Total tax receipts were almost €13.5 billion, in line with estimates published by the department in April but down almost 21% on the same period last year.
This a slightly lower rate of decline than the 24% drop for the first four months. The Government said earlier this year it was expected a drop of 16% in tax revenue for the whole of 2009.
Finance Minister Brian Lenihan said that although the tax take was in line with forecasts, there were 'significant targets' to be achieved in the coming months.
A breakdown showed that the Exchequer took in €4.6 billion in income tax in the five-month period, marginally higher than forecast. Income tax receipts are almost 7% lower than a year earlier, helped by the income levies.
Corporation tax was around €100m better than projected at €1.14 billion. But VAT at €5.3 billion was €200m lower than projected and is down 21% from a year earlier. Capital gains tax and stamp duty were also slightly lower than forecast. Stamp duty receipts are still down 63.5% compared with a year earlier.
On the spending side, day-to-day spending in the five months was €19.6 billion, almost in line with projections. The Minister said spending on public services so far this year was as expected with the main pressures being in the health and social welfare areas.

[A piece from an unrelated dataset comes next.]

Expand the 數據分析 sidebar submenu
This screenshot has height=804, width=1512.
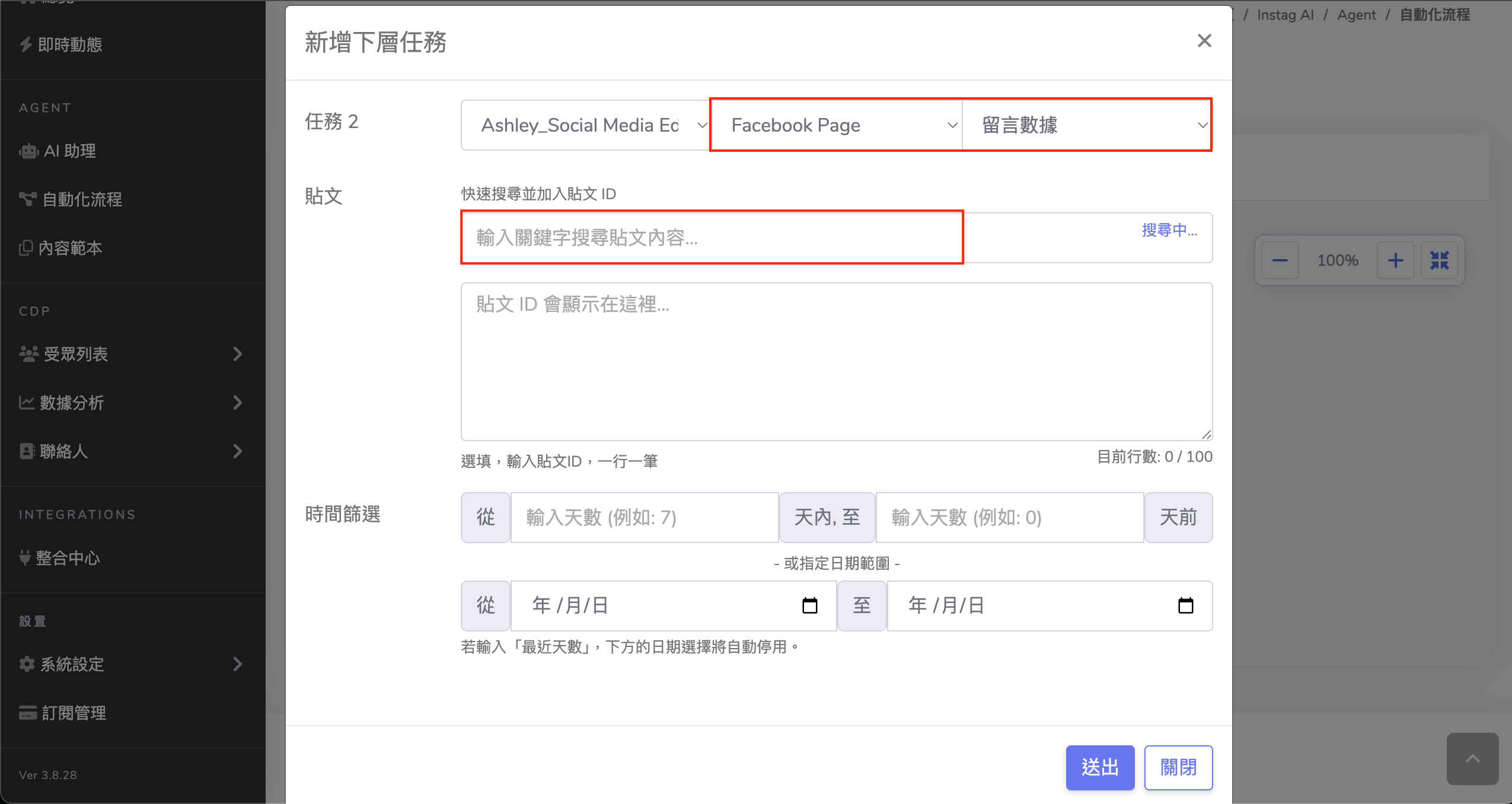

More details on spending figures
KBC Ireland economist Austin Hughes said that the figures offered signs that the freefall in the public finances may be coming to an end. But he said the picture was still very weak, with VAT, stamp duty and capital gains receipts continuing to fall short of official expectations.
'Much of the improvement reflects unexpectedly large corporation tax receipts. In view of the impact of the downturn on corporate profitability it would seem very unwise to count on this being sustained,' the economist said.
Bloxham's Alan McQuaid said the figures painted a bleak picture of the public finances, but there appeared to be a 'stabilisation in the rate of decline'.
But Labour finance spokesperson Joan Burton said Government's claims about today's exchequer returns had more to do with pre-election spin. She said the Finance Minister had lowered the tax forecast in April, and the Government may now have difficulty meeting even this target.
Fine Gael's Richard Bruton also criticised the Government's reaction to the figures. 'Even after the massive tax hikes imposed on middle income families in May, tax revenues in the first five months of the year were 21% down compared with last year, while the Exchequer deficit tripled to €10.6 billion over the same period,' he said.